_Given text_
┄┄┄┄┄┄

Geneva – The Moroccan authorities’ arrest and trial of activist Jawad Amgar for participating in social protest movement in Tamasent town, north of the country is reprehensible, the Euro-Mediterranean Human Rights Monitor said on Tuesday in a statement.
Imzouren city’s judicial police arrested Amgar on Wednesday January 13th. The next day he was transferred to the Public Prosecutor of Al Hoceima Elementary Tribunal. The court sentenced him to 15 days imprisonment in Al Hoceima prison, preventing him from contacting his family.
The detainee’s attorney demanded the court to pursue Jawad’s case while he is free. But the court refused and decided to pursue the case while he is under arrest. In a session held on January 21, Amgar’s trial was postponed to February 4, 2021, to give the defense time for prepare for the case.
“Jawad was arrested on January 13 at 8 a.m. while on his way to work. The Judicial Police arrested him for not wearing a mask,” Karim Amgar, Jawad’s brother said to Euro-Med Monitor. “Then, on the second day, he was referred to the Public Prosecution, which in turn placed him in sanitary isolation in local a prison and denied him any contact with his family for 15 days”.
“The real reason for the arrest turned out to be his participation in the protests. The king’s attorney in the court filed an indictment against Jawad that includes heavy charges related to his participation in the protest movement. The charges were insulting public forces and officials while on-duty, insulting legally organized bodies, inciting against the territorial integrity of the kingdom, disobedience, demonstrations, in addition to the commission of misdemeanors and felonies.”
On the same day Jawad was arrested, the authorities also arrested two of his brothers, Mohamed and Karim, at a security checkpoint. They were held for four hours and prevented from entering Al Hoceima.

┄┄┄┄┄┄

_Extracted material_
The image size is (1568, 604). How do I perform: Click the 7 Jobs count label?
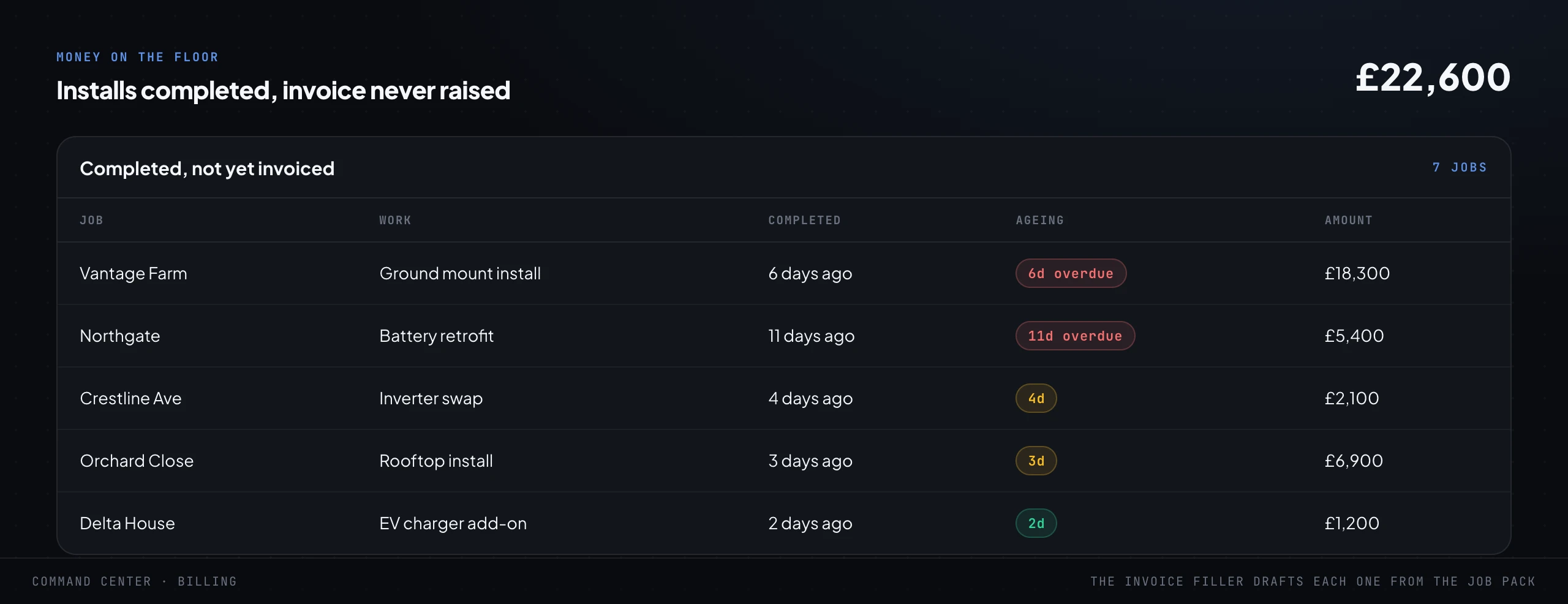pyautogui.click(x=1460, y=167)
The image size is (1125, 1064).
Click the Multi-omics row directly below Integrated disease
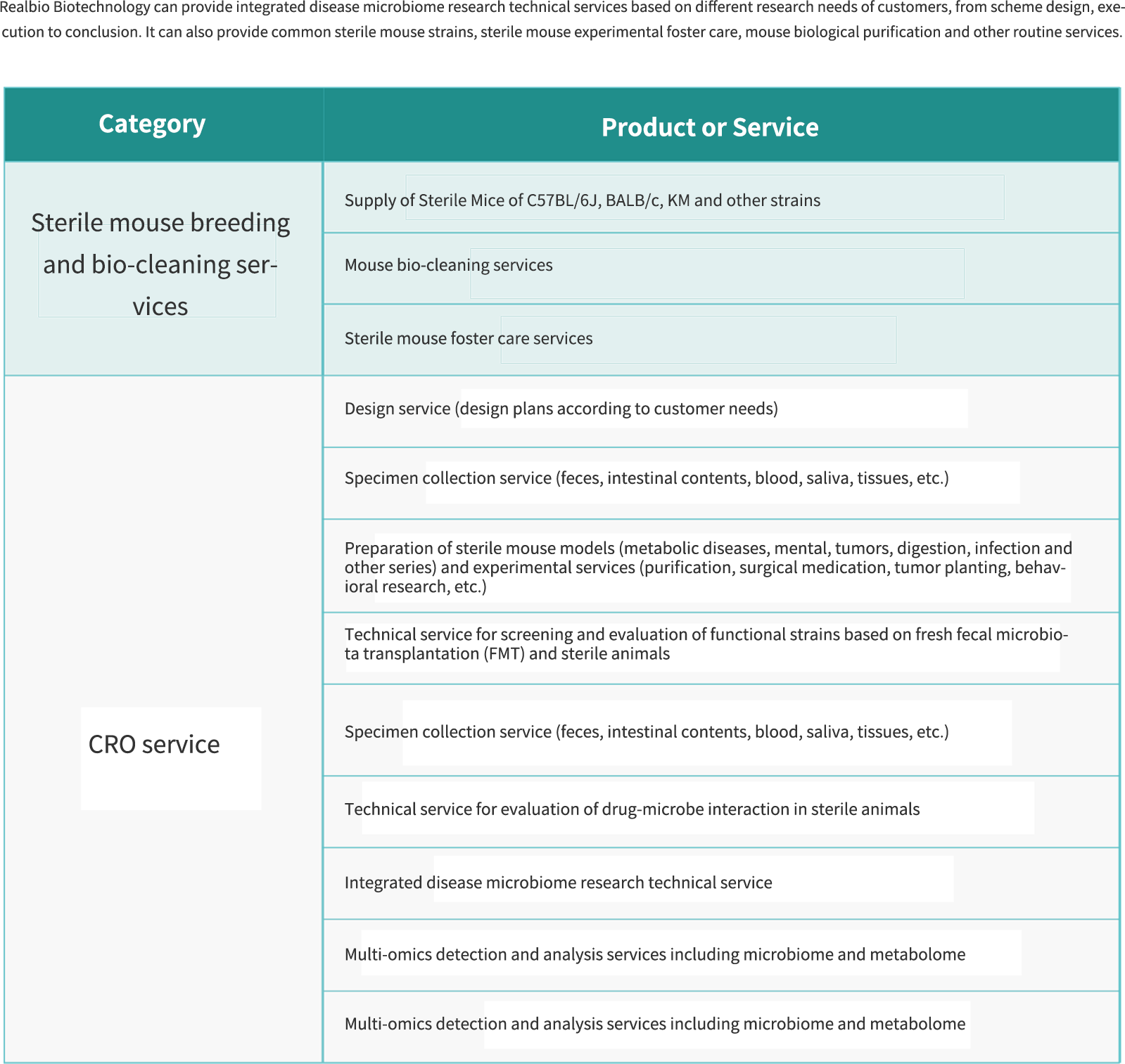[x=654, y=955]
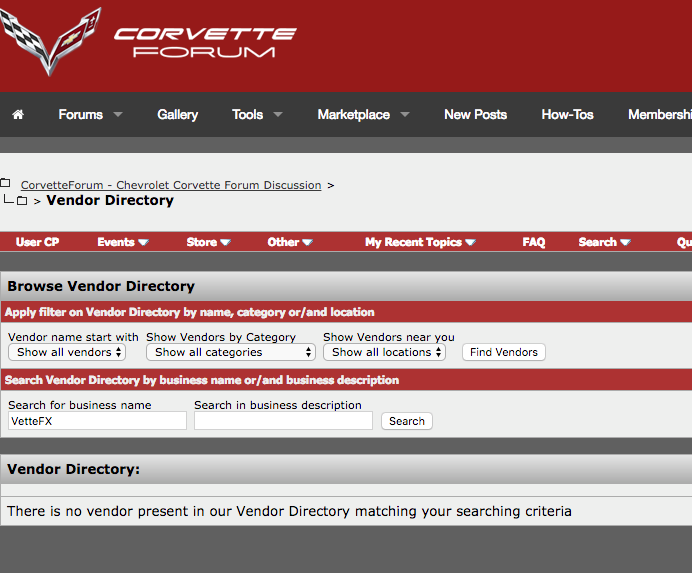Go to New Posts

[475, 115]
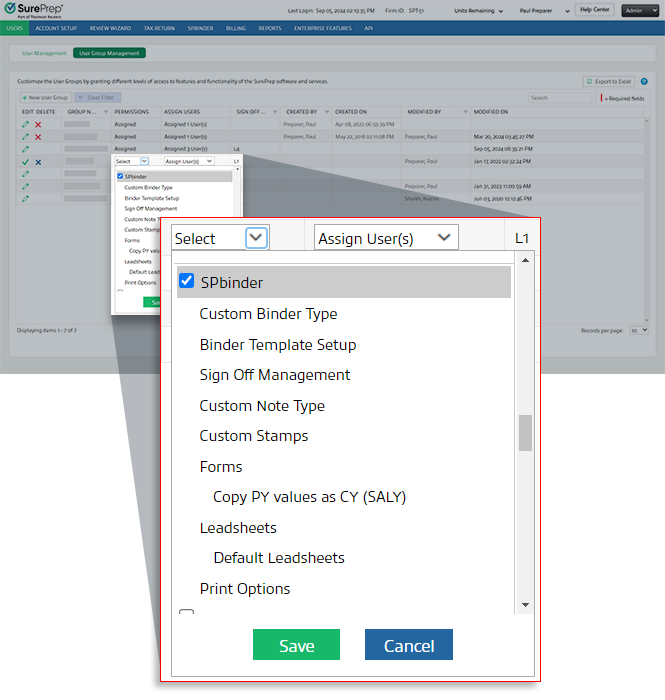Click the edit pencil in the first row

[x=25, y=124]
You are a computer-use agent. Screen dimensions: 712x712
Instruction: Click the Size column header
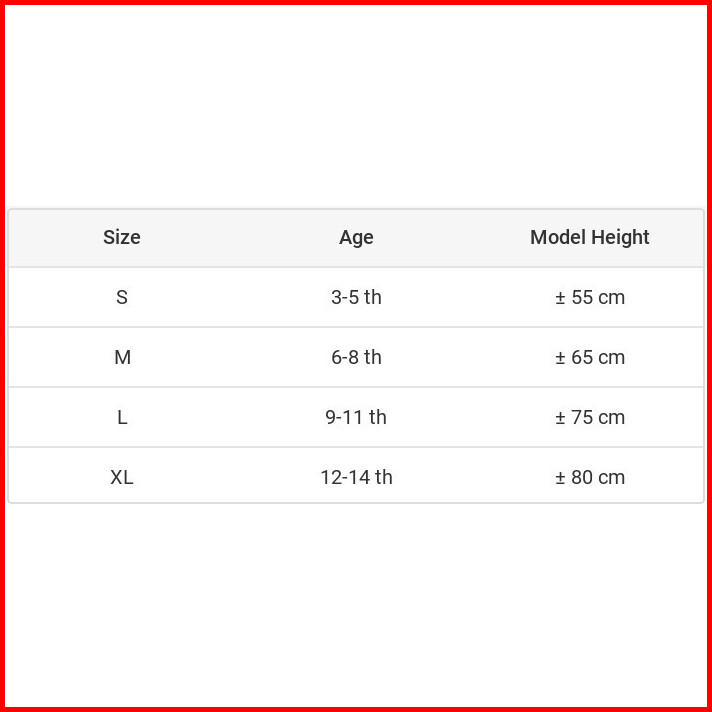(x=122, y=238)
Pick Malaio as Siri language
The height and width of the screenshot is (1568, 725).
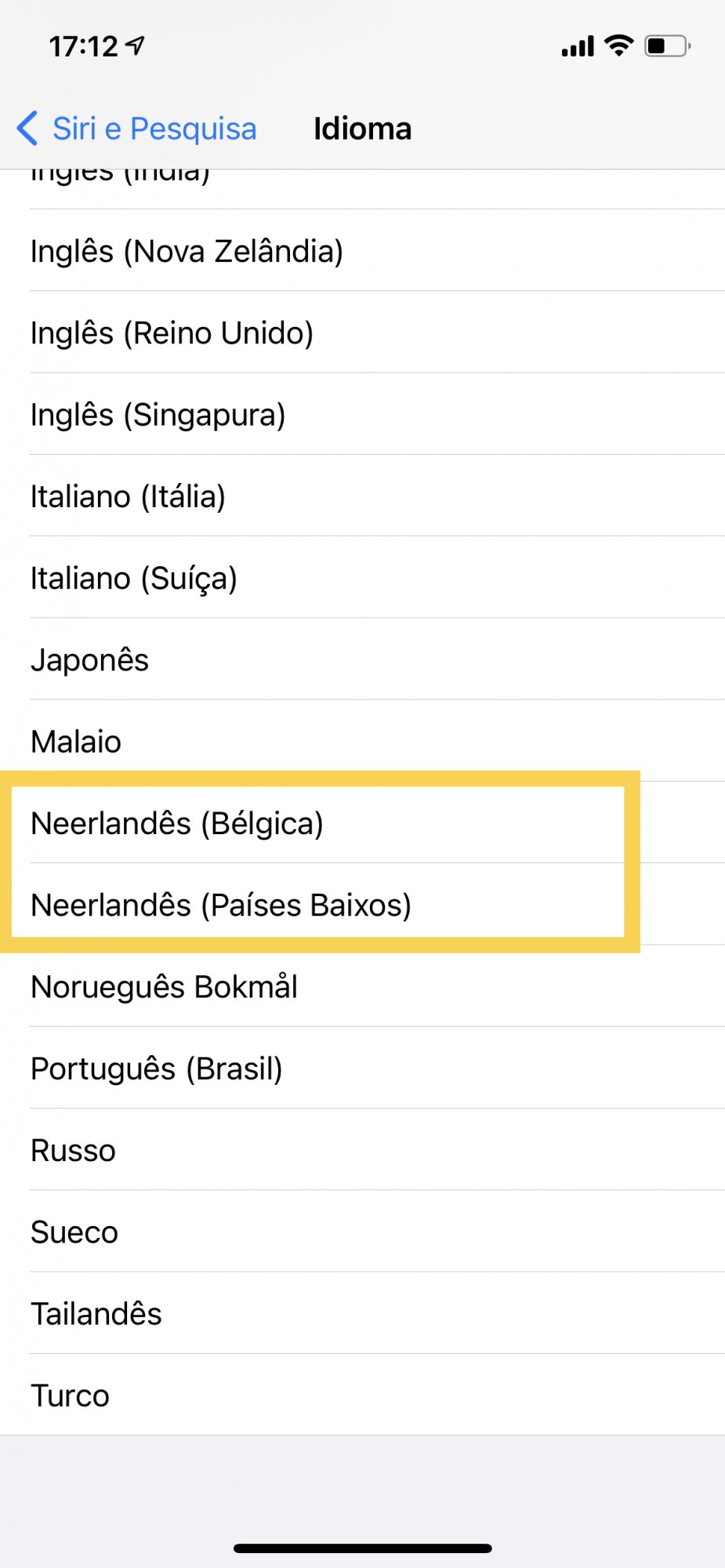[x=76, y=741]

┄┄┄┄┄┄

_What this exercise asks_
**1.** Translate this sentence from the report on Jawad Amgar's arrest into Spanish: "But the court refused and decided to pursue the case while he is under arrest."
**2.** Pick up the report on Jawad Amgar's arrest after its final sentence and keep writing.

_Answer set_
**1.** Pero el tribunal se negó y decidió continuar con la causa mientras él permanece detenido.

**2.**
On Wednesday, January 20, six detained protesters – on the background of the movement – in Tanga 2 prison announced their open hunger strike after the prison administration informed them that they can no longer talk to anyone other than their families and only about family issues. The next day, the Moroccan General Delegation of the Penitentiaries and Reinsertion Administration announced separating the six detainees in several prisons for their "unlawful behaviors”. The move clearly appeared as a punitive measure aimed at increasing psychological pressure on the detainees and denying them communication with each other.
“The Moroccan authorities proved once again the falsehood of their promises to guarantee freedom of opinion and expression in the country,” Anas Aljarjawi, Euro-Med Monitor's MENA regional director said. “These practices demonstrate the continued security mentality control over its dealings with any peaceful popular movement instead of meeting population’s; which has always suffered marginalization, poverty and inequitable distribution of resources; right demands.”
According to the joint statement issued by the two branches of the Moroccan Association for Human Rights, in Al Hoceima and Emzouren, Jawad was arrested for his participation in the ongoing protest movement in Tamesint demanding economic and social reforms. The movement broke out in June 2016 after a pregnant woman died because there was no ambulance to transport her to a hospital.
Tamasent residents organized a protest calling the government to release Amghar and all those detained on the background of the peaceful protests that have raged in Morocco for years and meet the protesters’ demands.
In the wake of the protests, 23 protesters were arrested and still in detention, including Nasser Zafzafi, a leader of the popular movement who was sentenced to 20 years imprisonment in June 2018.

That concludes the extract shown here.